78. KAPITEL
Indian Head, Maryland
Sofort nach dem Test beauftragte Takayasu die Mitglieder seines Teams, verschiedenste Spezialisten bei den Sicherheits- und Geheimdiensten zu alarmieren.
Anrufe von Takayasus Einheit waren selten, doch wenn sie kamen, räumte man ihnen oberste Priorität ein. Heute galten sie als “extrem dringliche Angelegenheit der nationalen Sicherheit”. Es wurden keine Mühen gescheut, die Experten zu benachrichtigen, egal ob sie nun im Büro, zu Hause, im Labor, auf dem Flughafen, bei einer Beerdigung oder im Urlaub waren.
Verschlüsselte und mit Passwort gesicherte Dateien mit Berechnungen, Formeln und Berichten zu den Ereignissen in Pysht, Malmstrom und dem Test in Indian Head wurden sofort per E-Mail weitergeleitet. Außerdem berief man eine Telefonkonferenz im Tagungsraum des Labors ein.
Ein rasche Vorstellungsrunde ergab, dass die technischen Experten sämtlich von den höchsten Instanzen der nationalen Sicherheit stammten, von der National Security Agency, dem Central Security Service, der Army Intelligence, NASA Security, der Naval Security Group, dem Computer Network Defense Red Team und vom Fleet Information Warfare Center.
Bevor Takayasu die Konferenz eröffnete, stellte man ihm eine Frage.
“Ist das wirklich Ihr Ernst?”, fragte ein Mann von der NSA.
“Das ist mein voller Ernst, und wir müssen rasch reagieren. Wir müssen das Signal knacken oder es mit einem Sperrprotokoll blockieren. Ist das möglich?”
“Wir könnten es mit SDI-Technologie probieren, oder mit Satelliten der NSA oder NASA”, sagte ein anderer.
“Wo liegt die Zielzone?”
“Wir glauben, dass es sich bei der Zielzone um Lone Tree County, Montana, handelt”, sagte Takayasu.
“Dort, wo der Papst gerade gelandet ist. Es läuft gerade die Live-Übertragung”, warf einer der Experten ein. “Haben sie nicht schon eine hysterische Frau verhaftet, die ein paar Sicherheitsabsperrungen überwunden hat?”
“Wir können das abkürzen. Sagen Sie die Veranstaltung einfach ab”, riet der Vertreter des militärischen Geheimdienstes.

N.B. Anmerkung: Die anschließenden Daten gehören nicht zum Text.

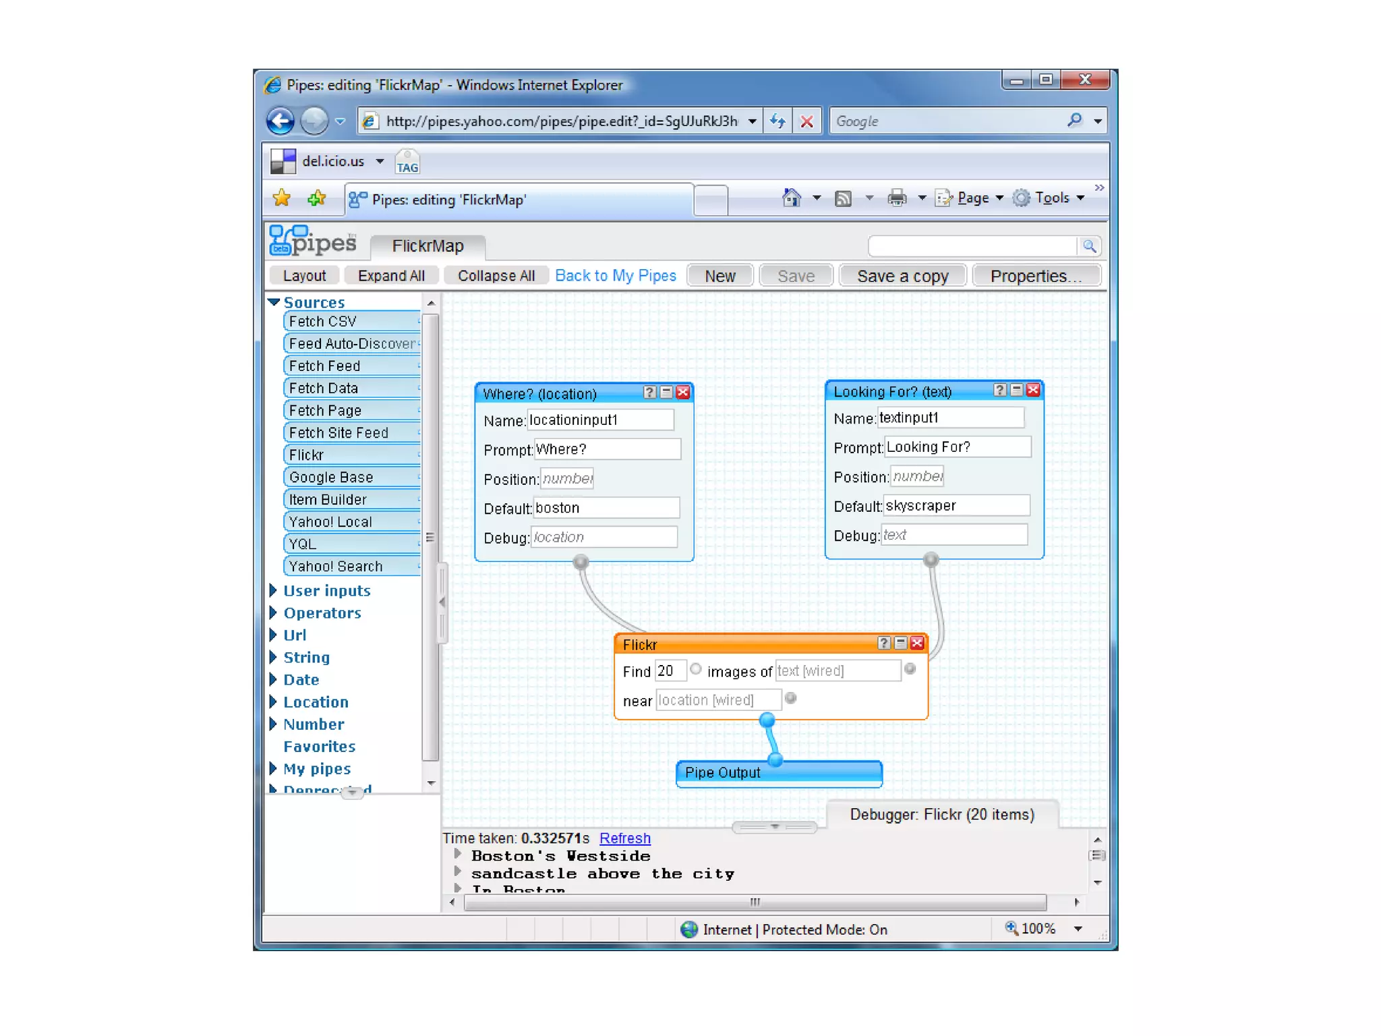Click the images-of text wired terminal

“Wir haben es versucht. Der Vatikan lehnte ab”, erwiderte ein Abteilungsleiter der Secret Service Intelligence Division. “Die Bedrohung ist nicht bestätigt. Und gestern hatten wir in Seattle zwei Vorfälle, die wir für Mordversuche hielten. Beide Male war es falscher Alarm. Der Vatikan sagt praktisch nie eine Veranstaltung ab, selbst wenn eine Bedrohung auftaucht. In diesem Moment, während wir miteinander sprechen, warten hunderttausend Menschen in Montana auf ihn.”

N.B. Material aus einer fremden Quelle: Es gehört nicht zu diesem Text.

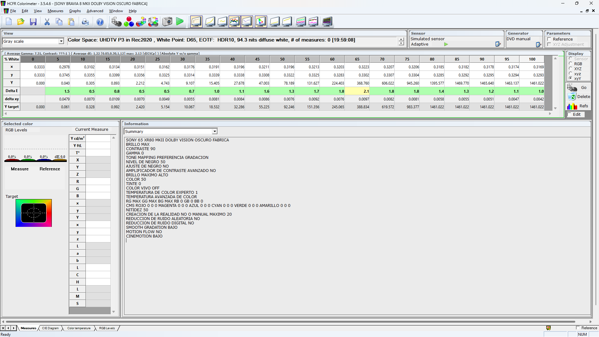Click the save floppy disk icon
Screen dimensions: 599x337
33,22
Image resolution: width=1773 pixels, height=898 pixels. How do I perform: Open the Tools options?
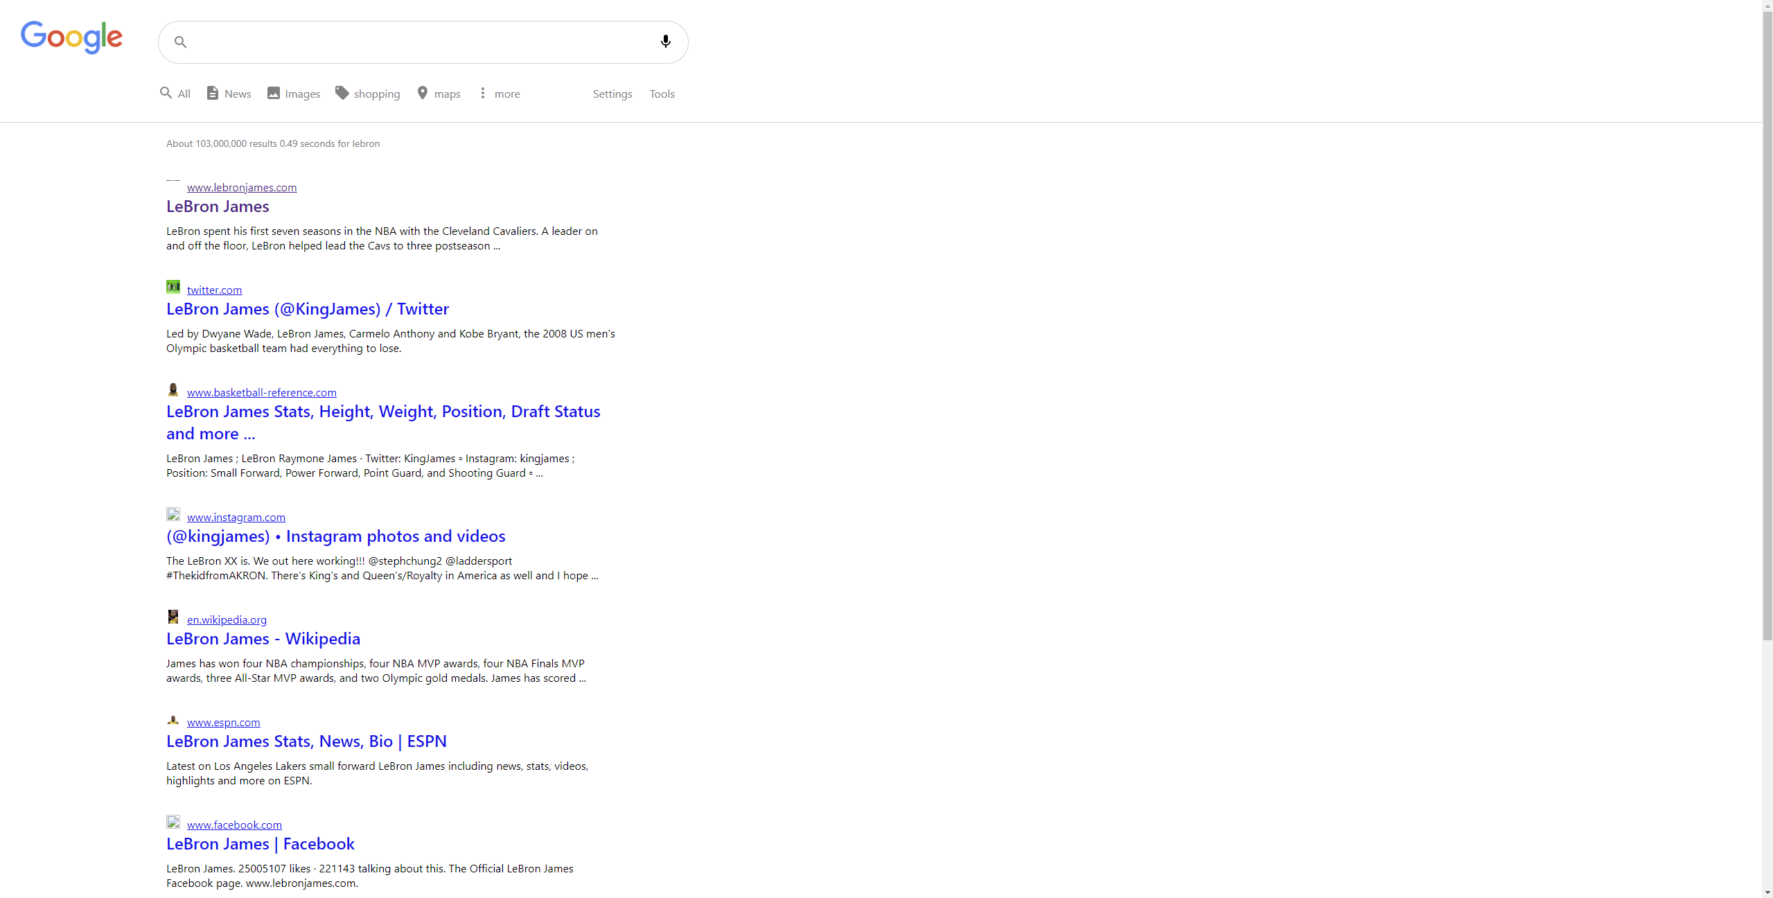662,94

“Gehen wir tatsächlich davon aus, dass diese neue Waffe in diesem Moment gegen den Papst in Montana zum Einsatz kommt?”, fragte der Vertreter des Central Security Service.
“Oder spätestens bei seiner nächsten Station in Chicago”, sagte der Mann vom Secret Service. “Wir sind besorgt über die diversen Anhaltspunkte: die Information von Issa al-Issa, die Meldungen über ein verdächtiges Schiff – und das an der Küste und in Malmstrom gefundene Material. Wir können das nicht riskieren. Es geht um Minuten.”

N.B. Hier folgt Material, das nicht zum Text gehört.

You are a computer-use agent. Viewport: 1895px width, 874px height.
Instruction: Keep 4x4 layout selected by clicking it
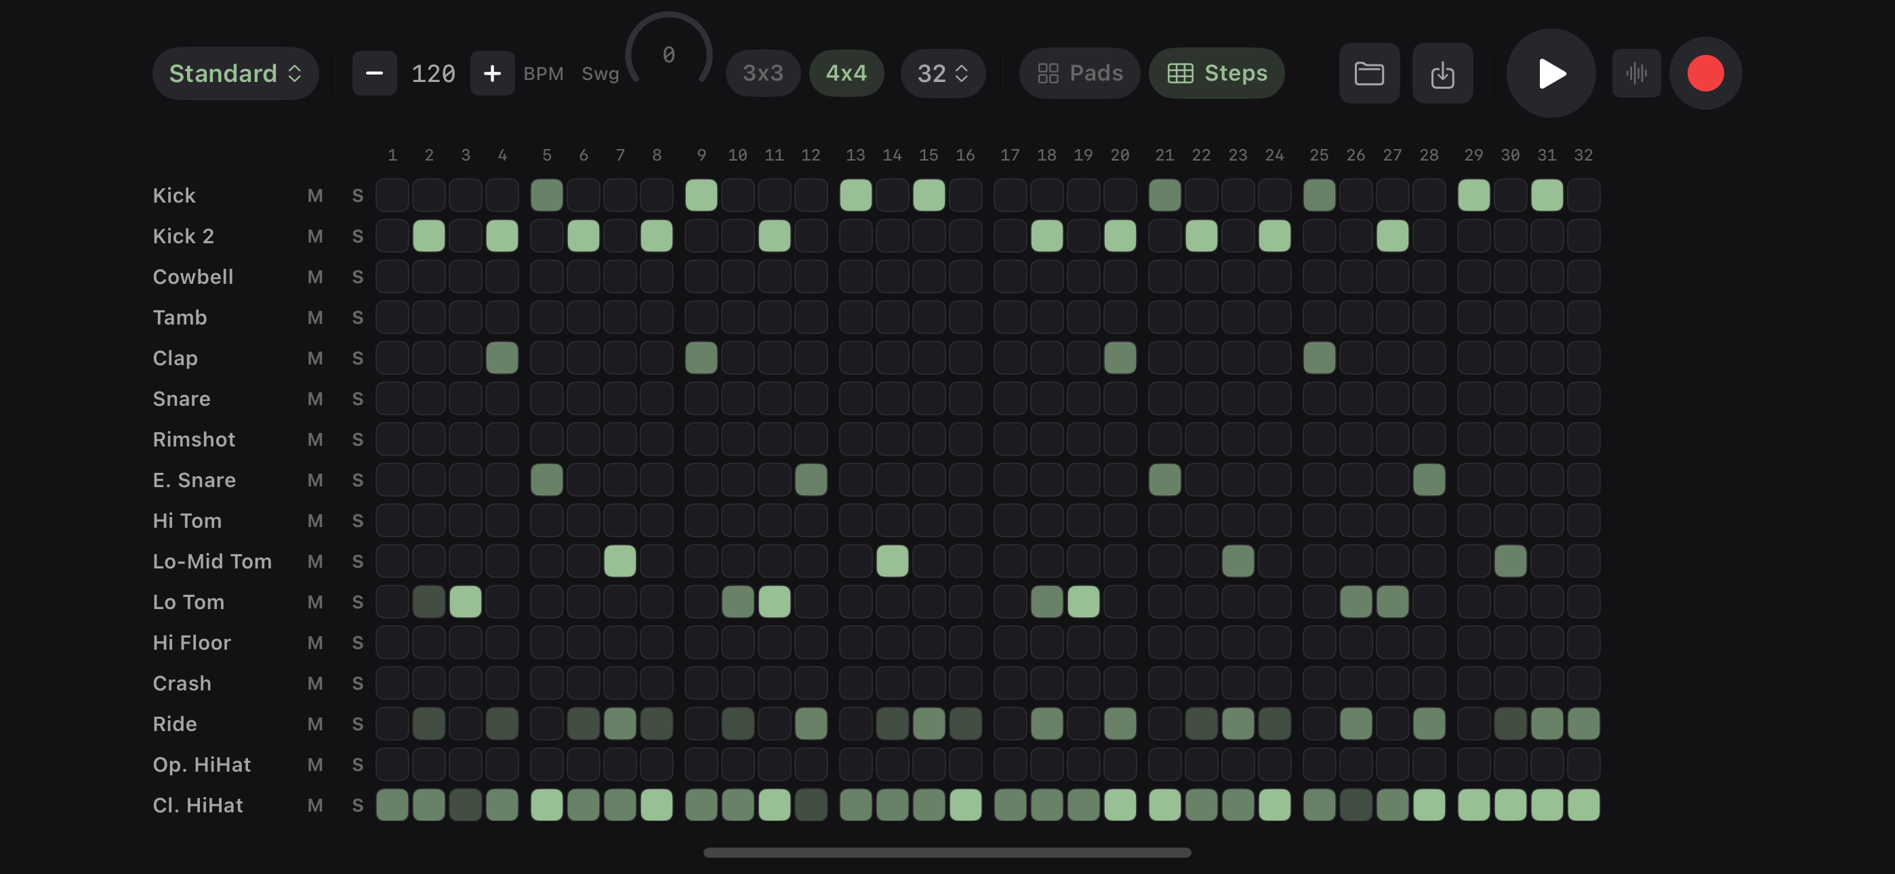click(847, 73)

Jeder hörte das Klicken einer Computertastatur.
“Lone Tree County liegt zweitausendzweihundert Meter über dem Meeresspiegel. Die Längen- und Breitenposition ist – bleiben Sie dran.” Einer der Satellitenexperten in der Leitung rechnete offenbar. “Unsere beste Chance besteht momentan in einem gezielten Störimpuls. Aber wir müssen erst den nächsten Satelliten programmieren.”
“Wie lange wird es dauern?”, fragte Takayasu.
“Ich bin nicht sicher. Zwanzig Minuten mindestens.”
“Das wird eng.”
“Ja, und es könnte vielleicht auch gar nicht funktionieren. Und wenn wir es schaffen, dann ist ein großes Risiko damit verbunden”, erwiderte der Satellitenexperte.